La Bbc “piscia sull’industria inglese”. Il giudizio, degno di una chiacchierata da dopolavoro al bancone del pub, è firmato Iain Duncan Smith, segretario del Lavoro e delle Pensioni del governo Cameron. Le statistiche di giugno dicono che nel Regno Unito la disoccupazione è in calo, ma secondo il ministro l’emittente ha “gettato acqua fredda sulla notizia”, “incatenata com’è alla lettura che dei dati economici che danno gli uffici del Partito laburista”.
L’attacco, violentissimo, è duplice: mentre il ministro accusa la Bbc sulle colonne del Mail on Sunday, dal suo gabinetto parte una lamentela formale nei confronti della tv britannica. Il bersaglio grosso nel mirino dei Tories è Stephanie Flanders, capo della redazione economica del network.

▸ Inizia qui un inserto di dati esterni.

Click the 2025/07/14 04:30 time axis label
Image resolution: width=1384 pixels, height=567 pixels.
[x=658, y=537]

Mercoledì 15 agosto. Milioni di inglesi sono davanti alla tv per le news delle 18. Stephanie Flanders intervista Jacqui Connell, infermiera “self-employed” (a contratto) licenziata nel 2011, e le domanda se non si senta invece una “hidden unemployed”, una disoccupata non conteggiata nelle statistiche ufficiali. A quel punto il ministro balza sulla poltrona. Perché i dati appena diramati dall’Office for National Statistics parlano di un calo della disoccupazione dell’8%: nel 2° trimestre 2012 i disoccupati sono diminuiti di 46.000 unità, attestandosi a 2,56 milioni; a luglio le richieste per il sussidio di disoccupazione sono state 1,59 milioni, 5.900 in meno rispetto a giugno. Un miglioramento che molti analisti hanno ricollegato alle Olimpiadi, ma difficile da spiegare alla luce della recessione che colpisce il Paese dalla fine del 2011.

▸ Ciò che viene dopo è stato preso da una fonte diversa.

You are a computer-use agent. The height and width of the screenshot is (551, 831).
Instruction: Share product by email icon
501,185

La Flanders, 44 anni e lo sguardo da dura, infatti non si ferma ai numeri e avanza il dubbio che quei dati non fotografino la reale situazione del lavoro nel Regno Unito. “Sembra una buona notizia – spiega la giornalista durante le news – ma non lo è se pensiamo che abbiamo bisogno di più gente per produrre meno beni di consumo”, riferendosi ai dati sulla produzione, in calo a giugno dello 0,7%. Oppure la “disoccupazione nascosta”, continua la Flanders, potrebbe essere “in agguato dietro le statistiche”, tanto che “nei prossimi mesi potrebbero allungarsi le file davanti agli uffici di collocamento”.
Ora il ministro è in piedi in preda all’ira. Qualche giorno per riordinare le idee, poi l’attacco sul Mail on Sunday, 1,2 milioni di copie, storicamente critico nei confronti della Bbc. “La Bbc è incatenata alle letture che dei dati economici danno gli uffici di Ed Miliband e Ed Balls”, rispettivamente leader del Labour Party e ministro ombra delle Finanze, colleghi di università della Flanders nei primi anni ’90 – sibila Duncan Smith – “se la disoccupazione fosse aumentata, la Bbc avrebbe addossato la colpa al governo”. Ancora: “Quando la notizia è buona, loro non citano l’esecutivo e non gli permettono di esprimersi sulla questione. Quando invece è cattiva, allora ci danno addosso”. Poi l’affondo personale: la Flanders “ha pisciato sull’intera industria inglese e sul settore privato”.
La guerra è guerra e in guerra l’aplomb inglese resta nel cassetto insieme ai calzini a quadrettoni. Duncan Smith un conto aperto con la Bbc ce l’ha da quella volta che, nel 2002, il programma Newsnight svelò che il suo curriculum vitae era taroccato: l’allora leader del partito conservatore non si era laureato all’università di Perugia come diceva il cv, ma a Perugia aveva studiato all’Università per stranieri, che all’epoca (nel 1973) era una “respected language school” ma non rilasciava la laurea. Poi l’affondo del coltello: si leggeva sul cv che il leader dei Tory era stato “educated at Dunchurch College of Management”, nome altisonante dell’istituto di formazione dello GEC Marconi (sorta di Scuola Radio Elettra), in cui – ammetteva il suo stesso ufficio – aveva “frequentato sei corsi per un totale di circa 30 giorni di lezione”.
Ma gli esami non finiscono mai, come le domande. Sul suo blog, la Flanders va ancora più a fondo e spiega la contraddizione tra i 200 mila nuovi posti di lavoro e il crollo della produzione con tre fattori: un errore di stima dell’Office for National Statistics; il fatto che l’aumento dei lavoratori part-time e self-employed “possa aver edulcorato i dati della disoccupazione”; la decisione delle aziende di “accaparrarsi personale qualificato in attesa di tempi migliori”. “Perché non rilassarsi e godersi la buona notizia?”, si domanda la giornalista. La risposta: “Perché più questo mistero resta in piedi, più diventa pericoloso per l’economia e sarà sempre più difficile spiegarlo con un errore di misurazione”. Domande su domande. E quelle a chi detiene il potere danno fastidio, specie in tempi di crisi.